The year is broken into sections as part of a wheel, like the Zodiac – animal wheel. As the wheel turns and we experience a changing of the four seasons from Winter, Spring, Summer and Autumn.
Each of these four parts of the wheel are then broken down further into additional celebrations which split the months between the Equinoxes, where the sun crosses the celestial equator and the length of day and night become close to equal, and Solstices, where the Sun is at it’s greatest distance from the celestial equator. These include Yule (feast on the Winter Solstice) (), Imbolic (the beginning of Spring), Ostara (Spring Equinox), Beltaine (Halfway point between the spring equinox & Summer Solstice) ( of ), Litha (Mid-Point of Summer or the Summer Solstice), Lammas (festival and beginning of the wheat harvest where the first bread would be made), Mabon (Autumnal equinox), Samhain (End of the Harvest season and the beginning of the death of the planet during the winter months).

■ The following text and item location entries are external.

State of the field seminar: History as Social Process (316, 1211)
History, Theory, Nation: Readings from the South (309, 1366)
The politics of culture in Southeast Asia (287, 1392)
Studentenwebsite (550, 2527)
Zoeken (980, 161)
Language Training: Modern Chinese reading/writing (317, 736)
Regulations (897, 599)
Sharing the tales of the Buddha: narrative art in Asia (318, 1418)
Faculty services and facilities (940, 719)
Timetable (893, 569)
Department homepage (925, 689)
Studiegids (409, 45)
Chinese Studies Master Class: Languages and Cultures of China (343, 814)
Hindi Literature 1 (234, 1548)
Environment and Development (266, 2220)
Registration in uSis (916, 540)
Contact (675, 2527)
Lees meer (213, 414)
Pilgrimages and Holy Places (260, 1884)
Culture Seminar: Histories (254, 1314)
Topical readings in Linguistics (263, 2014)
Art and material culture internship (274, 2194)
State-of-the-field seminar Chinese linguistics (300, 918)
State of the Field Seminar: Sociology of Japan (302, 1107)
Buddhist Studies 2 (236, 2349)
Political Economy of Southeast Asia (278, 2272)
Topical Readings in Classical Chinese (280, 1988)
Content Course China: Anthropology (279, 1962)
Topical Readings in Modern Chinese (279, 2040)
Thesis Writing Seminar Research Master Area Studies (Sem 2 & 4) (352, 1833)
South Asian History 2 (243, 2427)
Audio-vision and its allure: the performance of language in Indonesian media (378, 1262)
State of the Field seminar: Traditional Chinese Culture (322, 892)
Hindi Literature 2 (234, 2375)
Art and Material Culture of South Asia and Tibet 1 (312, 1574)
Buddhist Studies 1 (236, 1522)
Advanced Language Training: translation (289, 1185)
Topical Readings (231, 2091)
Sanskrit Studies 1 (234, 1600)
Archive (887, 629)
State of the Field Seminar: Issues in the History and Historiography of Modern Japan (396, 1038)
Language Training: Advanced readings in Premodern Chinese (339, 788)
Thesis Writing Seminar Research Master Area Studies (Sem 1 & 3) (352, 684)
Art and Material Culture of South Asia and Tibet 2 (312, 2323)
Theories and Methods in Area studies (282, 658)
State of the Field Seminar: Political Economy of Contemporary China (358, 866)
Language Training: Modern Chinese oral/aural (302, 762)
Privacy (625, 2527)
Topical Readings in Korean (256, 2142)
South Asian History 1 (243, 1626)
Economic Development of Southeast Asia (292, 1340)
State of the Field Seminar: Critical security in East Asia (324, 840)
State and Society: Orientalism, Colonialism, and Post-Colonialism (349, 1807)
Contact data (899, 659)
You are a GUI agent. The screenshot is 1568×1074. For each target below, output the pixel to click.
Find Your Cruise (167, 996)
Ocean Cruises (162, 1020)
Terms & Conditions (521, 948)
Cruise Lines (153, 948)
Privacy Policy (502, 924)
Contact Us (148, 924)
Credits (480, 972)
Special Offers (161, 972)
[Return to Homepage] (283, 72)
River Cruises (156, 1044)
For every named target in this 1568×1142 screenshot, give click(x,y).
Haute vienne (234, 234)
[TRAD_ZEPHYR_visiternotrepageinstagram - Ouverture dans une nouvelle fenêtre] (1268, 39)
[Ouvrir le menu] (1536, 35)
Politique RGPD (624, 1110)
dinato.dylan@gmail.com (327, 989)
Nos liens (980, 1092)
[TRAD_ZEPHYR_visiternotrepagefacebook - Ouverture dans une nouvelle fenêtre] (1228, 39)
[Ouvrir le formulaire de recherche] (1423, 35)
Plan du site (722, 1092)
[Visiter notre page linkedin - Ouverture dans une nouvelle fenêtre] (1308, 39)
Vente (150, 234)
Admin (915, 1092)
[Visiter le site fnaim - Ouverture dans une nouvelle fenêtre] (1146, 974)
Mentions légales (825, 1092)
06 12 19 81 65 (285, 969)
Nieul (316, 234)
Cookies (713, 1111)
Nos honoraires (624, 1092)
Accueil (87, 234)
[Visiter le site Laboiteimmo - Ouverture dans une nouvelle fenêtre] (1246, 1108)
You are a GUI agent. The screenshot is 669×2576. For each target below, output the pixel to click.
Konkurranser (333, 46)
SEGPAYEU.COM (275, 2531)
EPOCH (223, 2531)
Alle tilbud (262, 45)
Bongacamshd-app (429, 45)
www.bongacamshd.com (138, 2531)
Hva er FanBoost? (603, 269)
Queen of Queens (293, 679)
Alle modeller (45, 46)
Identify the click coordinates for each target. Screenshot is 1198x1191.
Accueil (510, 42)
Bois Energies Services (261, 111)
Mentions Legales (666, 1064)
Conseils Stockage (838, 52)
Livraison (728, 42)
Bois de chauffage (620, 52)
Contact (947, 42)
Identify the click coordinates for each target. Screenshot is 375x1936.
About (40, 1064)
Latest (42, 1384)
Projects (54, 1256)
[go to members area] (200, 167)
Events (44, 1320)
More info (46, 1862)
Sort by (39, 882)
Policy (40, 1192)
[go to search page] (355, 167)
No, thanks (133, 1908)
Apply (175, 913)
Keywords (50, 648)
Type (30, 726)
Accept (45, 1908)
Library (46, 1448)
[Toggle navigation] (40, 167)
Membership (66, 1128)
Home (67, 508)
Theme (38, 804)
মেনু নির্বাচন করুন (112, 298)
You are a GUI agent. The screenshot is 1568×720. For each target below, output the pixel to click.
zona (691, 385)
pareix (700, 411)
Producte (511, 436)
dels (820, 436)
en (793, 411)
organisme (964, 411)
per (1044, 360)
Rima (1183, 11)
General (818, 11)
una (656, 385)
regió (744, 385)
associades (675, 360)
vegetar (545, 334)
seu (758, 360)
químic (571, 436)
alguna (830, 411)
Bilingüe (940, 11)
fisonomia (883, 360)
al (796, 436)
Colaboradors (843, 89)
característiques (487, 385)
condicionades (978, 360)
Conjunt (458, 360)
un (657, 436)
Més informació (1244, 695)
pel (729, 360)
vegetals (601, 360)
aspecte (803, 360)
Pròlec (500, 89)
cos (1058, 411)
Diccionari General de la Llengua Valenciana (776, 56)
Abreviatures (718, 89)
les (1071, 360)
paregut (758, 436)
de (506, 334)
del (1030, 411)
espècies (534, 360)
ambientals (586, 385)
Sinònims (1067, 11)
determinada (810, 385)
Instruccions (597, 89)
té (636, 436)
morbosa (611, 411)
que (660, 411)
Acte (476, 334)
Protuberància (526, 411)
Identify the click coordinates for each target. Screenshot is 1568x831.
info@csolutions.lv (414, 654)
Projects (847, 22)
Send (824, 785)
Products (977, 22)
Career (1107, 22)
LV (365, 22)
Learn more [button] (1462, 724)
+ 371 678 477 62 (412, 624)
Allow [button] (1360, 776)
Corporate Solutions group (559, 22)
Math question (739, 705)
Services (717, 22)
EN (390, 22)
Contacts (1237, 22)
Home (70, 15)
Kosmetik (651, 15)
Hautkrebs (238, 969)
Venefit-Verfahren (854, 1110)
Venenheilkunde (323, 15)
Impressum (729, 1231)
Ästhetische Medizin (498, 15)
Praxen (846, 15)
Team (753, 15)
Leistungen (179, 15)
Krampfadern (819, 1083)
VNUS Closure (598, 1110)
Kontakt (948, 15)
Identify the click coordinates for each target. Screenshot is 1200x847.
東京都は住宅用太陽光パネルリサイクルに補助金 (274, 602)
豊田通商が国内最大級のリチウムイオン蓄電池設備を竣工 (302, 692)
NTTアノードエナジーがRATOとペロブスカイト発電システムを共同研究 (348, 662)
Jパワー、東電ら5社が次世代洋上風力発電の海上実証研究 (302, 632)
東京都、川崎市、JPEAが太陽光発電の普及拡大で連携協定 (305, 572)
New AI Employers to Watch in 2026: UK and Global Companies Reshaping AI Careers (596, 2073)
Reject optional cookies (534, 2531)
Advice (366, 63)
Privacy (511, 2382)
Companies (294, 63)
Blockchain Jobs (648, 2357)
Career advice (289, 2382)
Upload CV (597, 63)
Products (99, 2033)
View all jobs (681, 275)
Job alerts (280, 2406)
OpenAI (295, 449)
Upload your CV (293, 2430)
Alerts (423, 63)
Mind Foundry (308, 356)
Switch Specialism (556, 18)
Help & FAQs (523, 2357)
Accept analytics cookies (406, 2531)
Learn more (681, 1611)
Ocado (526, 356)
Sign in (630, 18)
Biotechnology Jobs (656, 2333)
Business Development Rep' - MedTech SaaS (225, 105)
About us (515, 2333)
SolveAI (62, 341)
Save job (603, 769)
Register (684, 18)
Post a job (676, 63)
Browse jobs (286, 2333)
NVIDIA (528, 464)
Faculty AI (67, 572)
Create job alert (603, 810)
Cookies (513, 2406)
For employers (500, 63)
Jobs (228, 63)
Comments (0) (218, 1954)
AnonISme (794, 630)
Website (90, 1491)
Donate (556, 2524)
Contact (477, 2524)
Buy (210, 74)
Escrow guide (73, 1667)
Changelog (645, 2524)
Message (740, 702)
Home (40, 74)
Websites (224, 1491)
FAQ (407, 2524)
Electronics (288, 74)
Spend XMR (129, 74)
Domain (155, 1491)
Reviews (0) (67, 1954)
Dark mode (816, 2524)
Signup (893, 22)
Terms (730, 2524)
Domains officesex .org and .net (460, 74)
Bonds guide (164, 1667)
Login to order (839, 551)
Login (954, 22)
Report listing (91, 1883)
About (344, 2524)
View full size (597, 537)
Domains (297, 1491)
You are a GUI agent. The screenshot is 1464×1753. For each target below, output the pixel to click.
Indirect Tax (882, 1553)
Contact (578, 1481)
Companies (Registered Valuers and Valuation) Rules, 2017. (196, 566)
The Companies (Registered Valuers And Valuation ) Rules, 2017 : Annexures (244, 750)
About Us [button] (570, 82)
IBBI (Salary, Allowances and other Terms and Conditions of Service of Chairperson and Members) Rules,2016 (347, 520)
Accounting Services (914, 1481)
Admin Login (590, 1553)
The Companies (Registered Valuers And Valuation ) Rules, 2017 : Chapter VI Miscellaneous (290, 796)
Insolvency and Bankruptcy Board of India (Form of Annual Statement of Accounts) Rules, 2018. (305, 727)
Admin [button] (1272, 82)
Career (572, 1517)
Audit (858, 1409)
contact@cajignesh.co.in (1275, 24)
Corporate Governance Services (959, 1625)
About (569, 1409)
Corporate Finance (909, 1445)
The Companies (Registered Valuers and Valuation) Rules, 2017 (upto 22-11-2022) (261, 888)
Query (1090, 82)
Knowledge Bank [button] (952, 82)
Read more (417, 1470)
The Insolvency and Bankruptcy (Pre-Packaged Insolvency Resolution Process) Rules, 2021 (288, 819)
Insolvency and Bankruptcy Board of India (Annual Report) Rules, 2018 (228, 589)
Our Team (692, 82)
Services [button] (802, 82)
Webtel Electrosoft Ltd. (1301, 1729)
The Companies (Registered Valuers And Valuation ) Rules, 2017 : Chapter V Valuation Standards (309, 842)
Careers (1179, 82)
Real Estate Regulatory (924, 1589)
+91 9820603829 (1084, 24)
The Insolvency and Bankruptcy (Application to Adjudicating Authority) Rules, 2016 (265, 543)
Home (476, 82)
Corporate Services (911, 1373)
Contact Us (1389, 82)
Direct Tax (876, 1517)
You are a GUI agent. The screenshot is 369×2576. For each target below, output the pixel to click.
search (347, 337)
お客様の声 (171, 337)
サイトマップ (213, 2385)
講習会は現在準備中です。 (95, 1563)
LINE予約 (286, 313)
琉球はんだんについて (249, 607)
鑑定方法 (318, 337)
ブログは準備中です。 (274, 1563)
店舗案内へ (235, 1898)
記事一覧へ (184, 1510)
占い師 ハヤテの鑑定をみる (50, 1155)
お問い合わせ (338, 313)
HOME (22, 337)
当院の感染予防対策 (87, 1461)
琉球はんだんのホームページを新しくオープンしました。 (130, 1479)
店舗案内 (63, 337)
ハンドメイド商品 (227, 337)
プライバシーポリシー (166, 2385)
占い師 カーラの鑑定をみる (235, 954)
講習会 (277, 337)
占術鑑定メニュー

During the time of our ancestors when everyday people had to farm their own food and a time when grocery stores were not on every corner, scarcity was common for food and fear was likely common, and therefore many superstitions sat in. When there was a bountiful harvest it led to large feasts and celebrations to a giving of ”thanks.”
The first harvest at Plymouth Rock was completed in 1621. It was during this time that Governor William Bradford (1590-1657) dedicated this as a special day of prayers and giving Thanks. That fall, Plymouth colonists’ and the local Wampanoag Indian tribe feasted for three days to celebrate their first “successful harvest.” Some say that the harvest celebration lasted longer, with colonists going from house to house throughout the colony within a weeklong celebration of the harvest.